══ PROVIDED ENTRIES ══

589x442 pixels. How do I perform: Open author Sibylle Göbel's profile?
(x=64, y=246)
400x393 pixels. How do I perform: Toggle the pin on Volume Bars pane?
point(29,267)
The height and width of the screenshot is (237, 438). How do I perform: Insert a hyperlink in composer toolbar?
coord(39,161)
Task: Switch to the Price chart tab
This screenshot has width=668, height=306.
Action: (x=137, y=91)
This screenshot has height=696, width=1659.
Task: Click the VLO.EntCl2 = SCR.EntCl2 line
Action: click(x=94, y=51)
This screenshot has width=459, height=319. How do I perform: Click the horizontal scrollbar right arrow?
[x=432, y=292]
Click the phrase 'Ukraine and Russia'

═══
══ PROVIDED ENTRIES ══

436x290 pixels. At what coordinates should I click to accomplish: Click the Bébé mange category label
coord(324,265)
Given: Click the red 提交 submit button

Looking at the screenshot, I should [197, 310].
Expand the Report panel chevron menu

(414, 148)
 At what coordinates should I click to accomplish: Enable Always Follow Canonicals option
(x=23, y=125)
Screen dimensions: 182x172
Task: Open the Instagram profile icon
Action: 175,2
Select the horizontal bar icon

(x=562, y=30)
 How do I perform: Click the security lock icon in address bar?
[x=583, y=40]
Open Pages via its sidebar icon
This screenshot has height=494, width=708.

═══

BRIEF >> Above are the lines; repeat exactly the ones from the line containing "Given: Click the red 提交 submit button" down to the line containing "This screenshot has height=494, width=708.", both inclusive.

ANSWER SPACE >>
Given: Click the red 提交 submit button

Looking at the screenshot, I should [197, 310].
Expand the Report panel chevron menu

(414, 148)
 At what coordinates should I click to accomplish: Enable Always Follow Canonicals option
(x=23, y=125)
Screen dimensions: 182x172
Task: Open the Instagram profile icon
Action: 175,2
Select the horizontal bar icon

(x=562, y=30)
 How do I perform: Click the security lock icon in address bar?
[x=583, y=40]
Open Pages via its sidebar icon
This screenshot has height=494, width=708.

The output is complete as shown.